— Интересно, а как мы отсюда выйдем? Может, подождем остановку?
— Следующая остановка может для нас стать последней! Я сейчас что-нибудь придумаю.
Виталий Николаевич отодрал с одного из диванов поручень и начал возиться с дверью вагона. Наконец дверь сместилась в сторону, в нос ударила струя свежего воздуха.
— Опа! А на улице-то вечер. Собираем вещи! Сейчас будем прыгать! — У следователя прорезался командный голос.
— Ты серьезно?
— Как никогда! Сбросим вещи — и сами следом. Потом найдем их.

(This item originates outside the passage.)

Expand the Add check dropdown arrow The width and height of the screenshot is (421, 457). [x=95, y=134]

Яна осторожно приблизилась к открытой двери.
— А поезд едет быстрее, чем казалось.
— Подождем, пока будет поворачивать, скорость при этом падает, тогда и прыгнем, — ответил Виталий Николаевич.

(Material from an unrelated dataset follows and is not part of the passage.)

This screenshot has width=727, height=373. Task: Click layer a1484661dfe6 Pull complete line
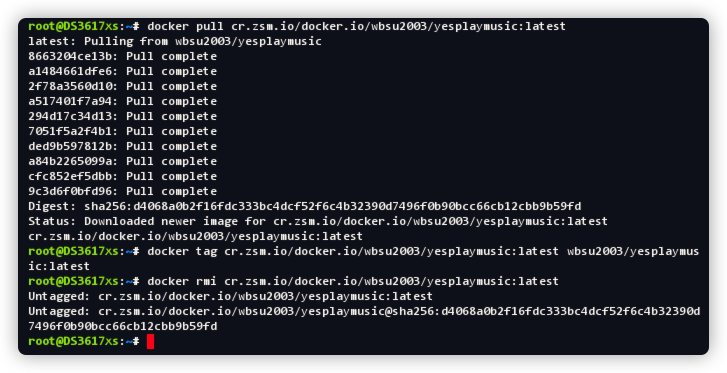pos(122,71)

Наконец подходящий момент настал. Лебедев сбросил сумки и повернулся к Цветковой:
— Пора!
Однако сделать это оказалось не так-то просто.
— Сейчас! Подожди! Дай мне настроиться! — попросила она.
— Некогда настраиваться! — ответил ей следователь и придал ускорение.
Может, Яна и мечтала пролететь изящной птицей и упасть в поле с ромашками и васильками, однако на деле почувствовала себя мешком с картошкой, который швырнули на цементный пол в амбаре. После приземления вокруг нее поднялось облако пыли. Яна закашлялась и услышала глухой звук — прилетел второй мешок. Цветкова улеглась на землю и посмотрела в темное звездное небо, заодно стараясь понять, не сломала ли она себе что-нибудь. Поезд, стуча колесами, умчался вдаль.
«Докатилась… валяюсь как бомж и счастлива от этого», — подумала Цветкова.
— Чего разлеглась? Цела? — склонился над ней грязный, взъерошенный Виталий Николаевич. — Пошли вещи искать.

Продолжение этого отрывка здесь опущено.